Your task => Copy the rows below character for character, including any misspellings, and leave the pictures out of your copy.

Extracted data =>
^^^^

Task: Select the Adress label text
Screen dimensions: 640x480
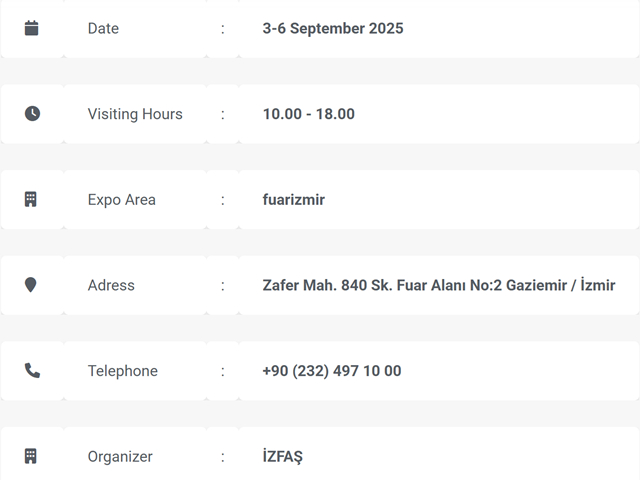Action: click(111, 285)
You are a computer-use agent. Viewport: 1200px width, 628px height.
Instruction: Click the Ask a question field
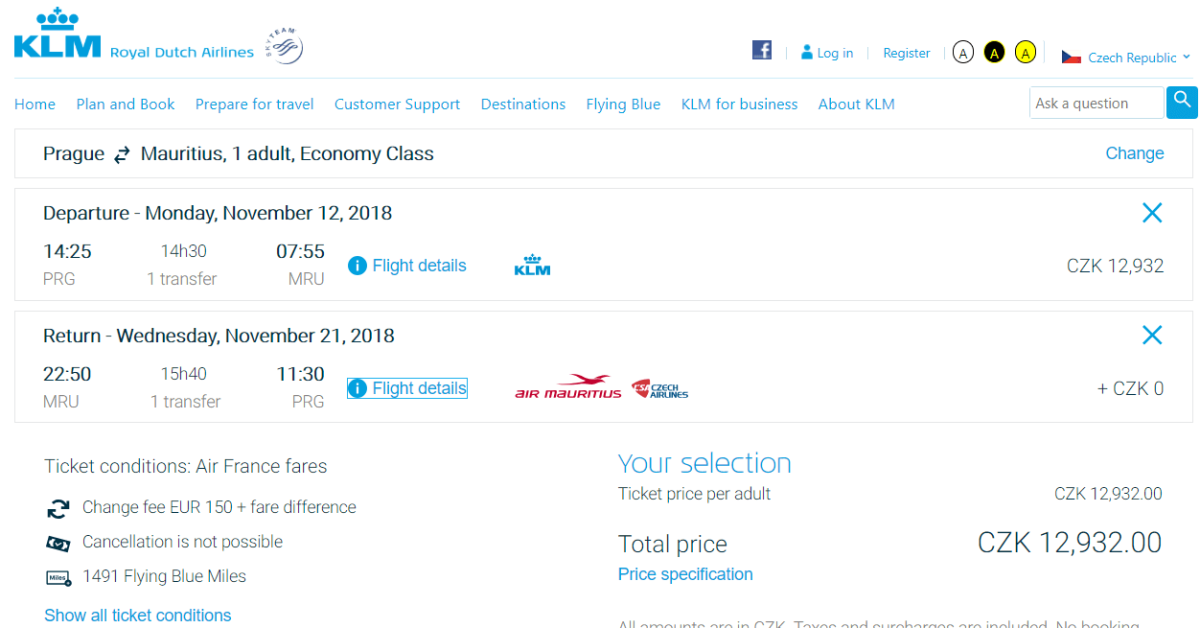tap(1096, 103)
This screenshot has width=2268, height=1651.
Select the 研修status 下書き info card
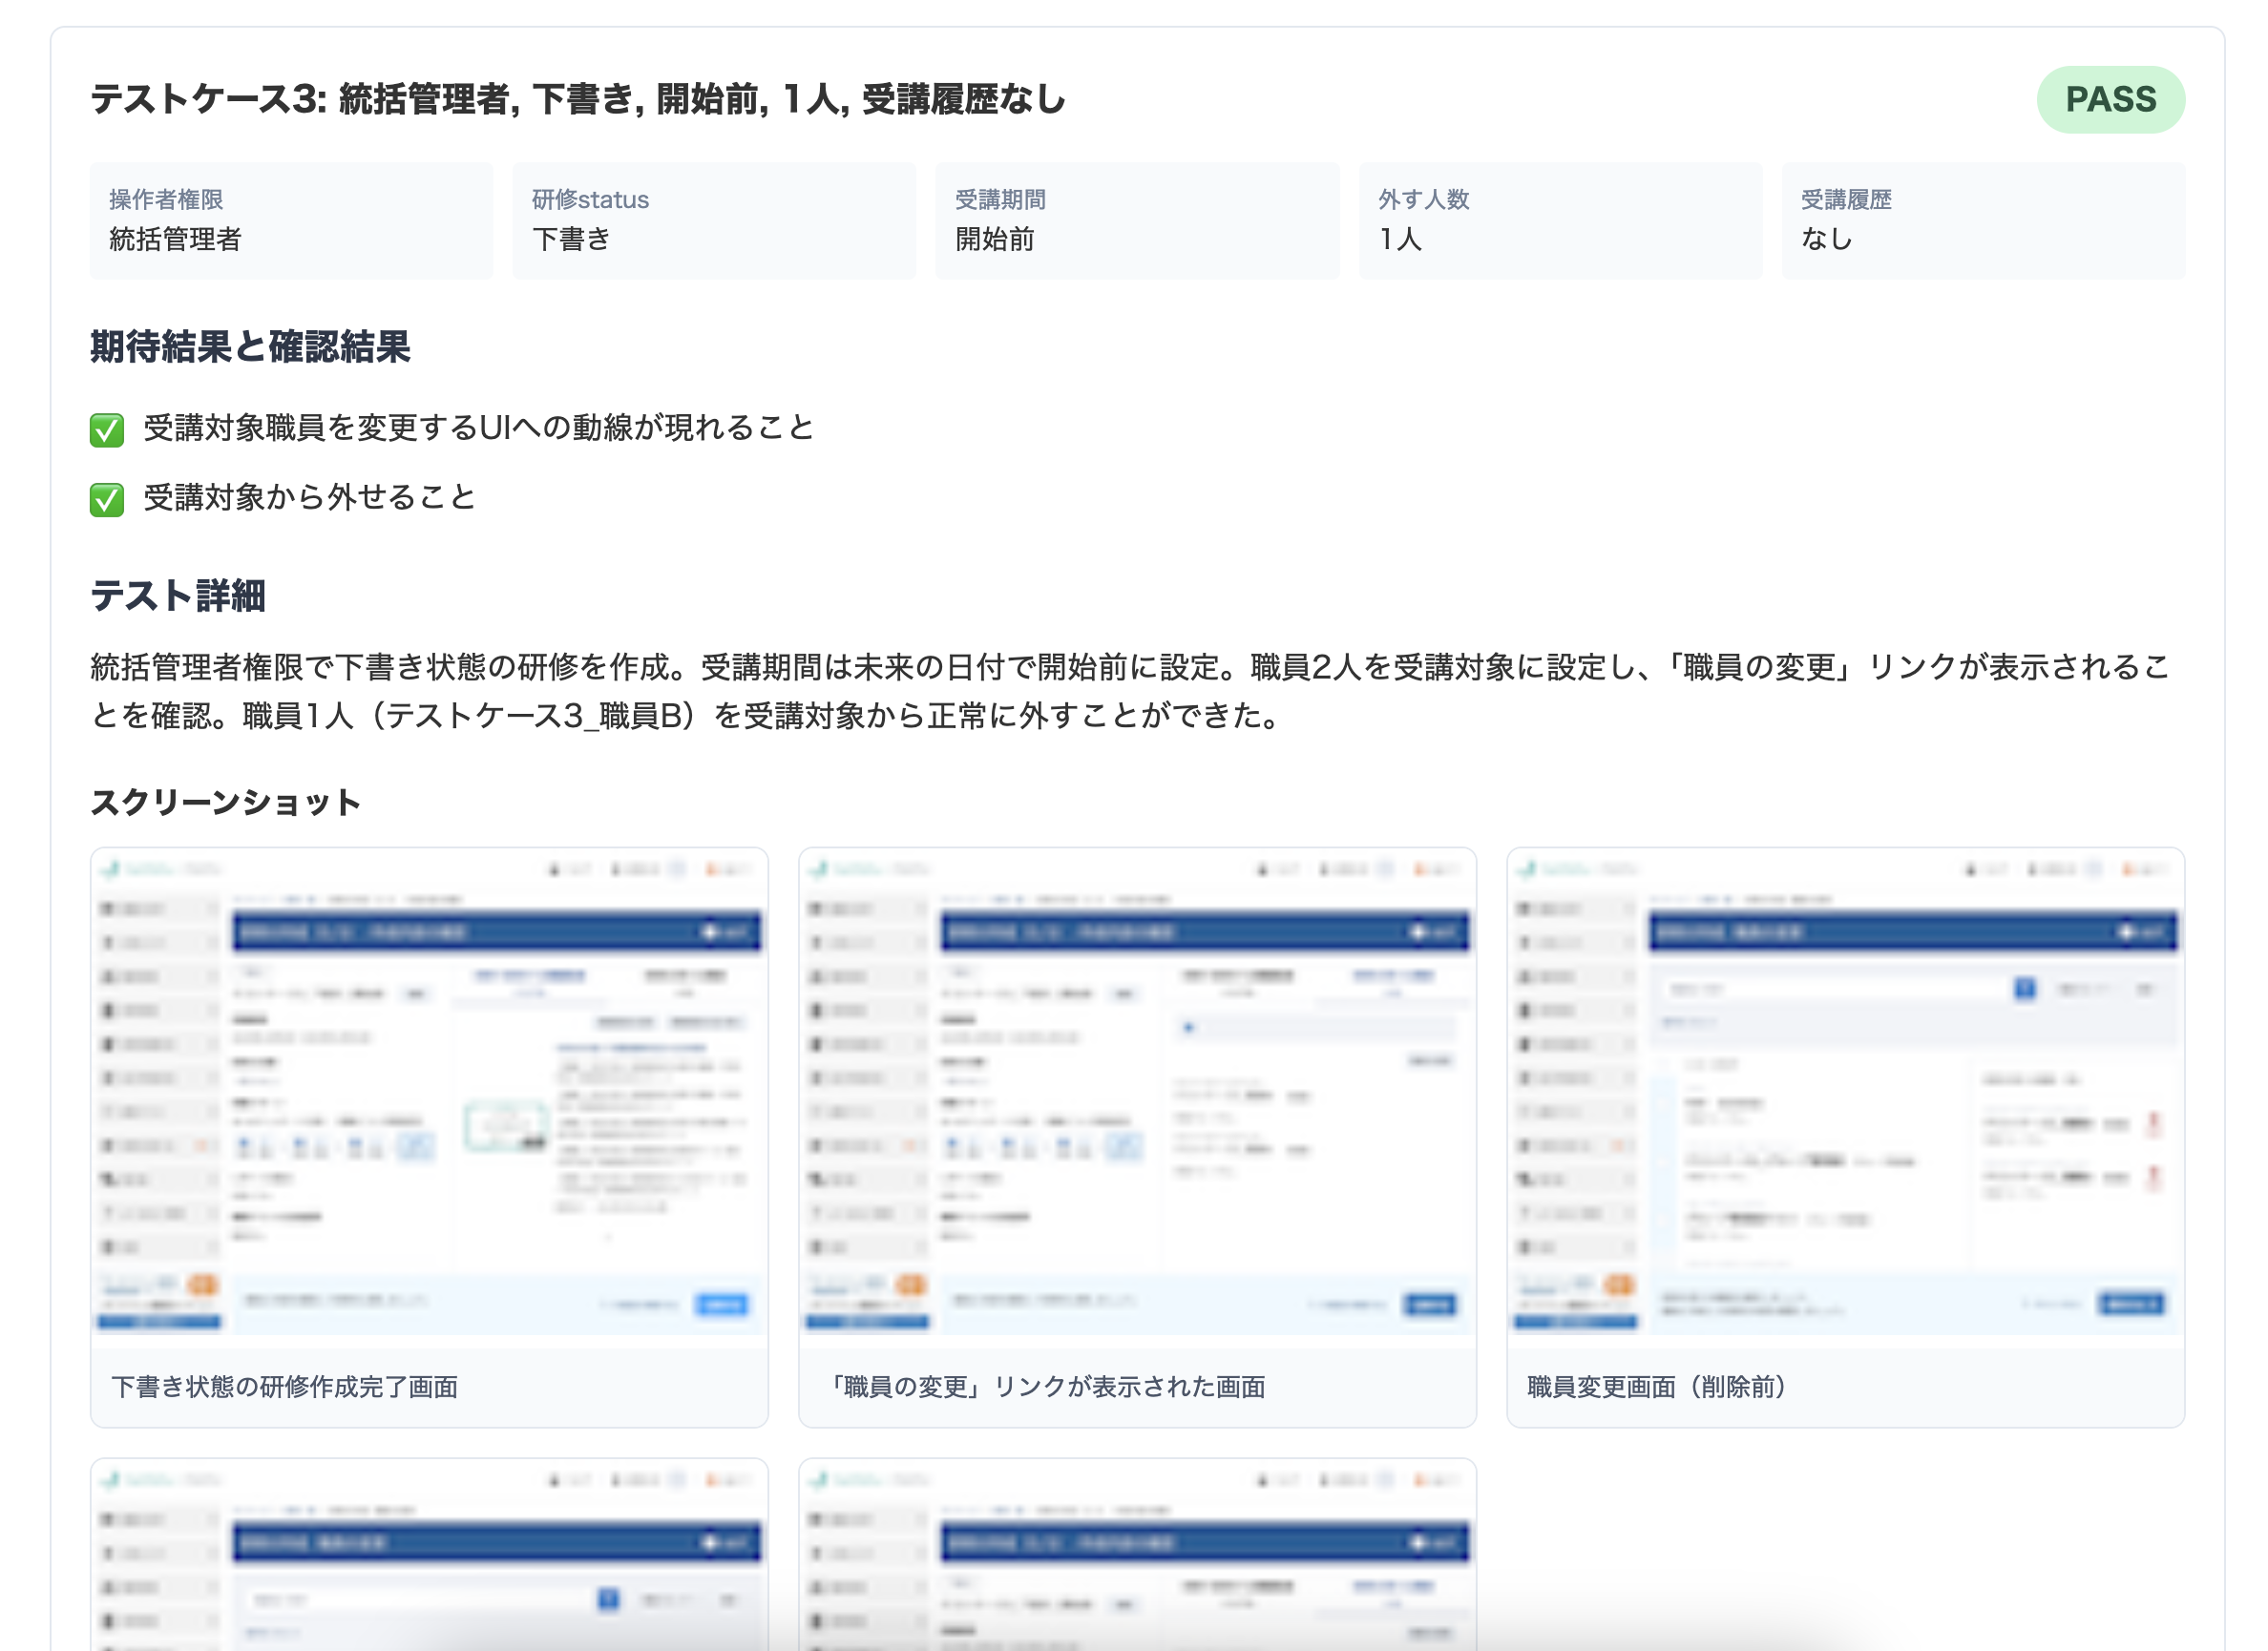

^^^^

Written solution =>
Task: Select the Adress label text
Screen dimensions: 640x480
Action: click(111, 285)
You are a computer-use agent. Viewport: 1200px width, 628px height.
Instruction: Click the Ask a question field
tap(1096, 103)
This screenshot has width=2268, height=1651.
Select the 研修status 下書き info card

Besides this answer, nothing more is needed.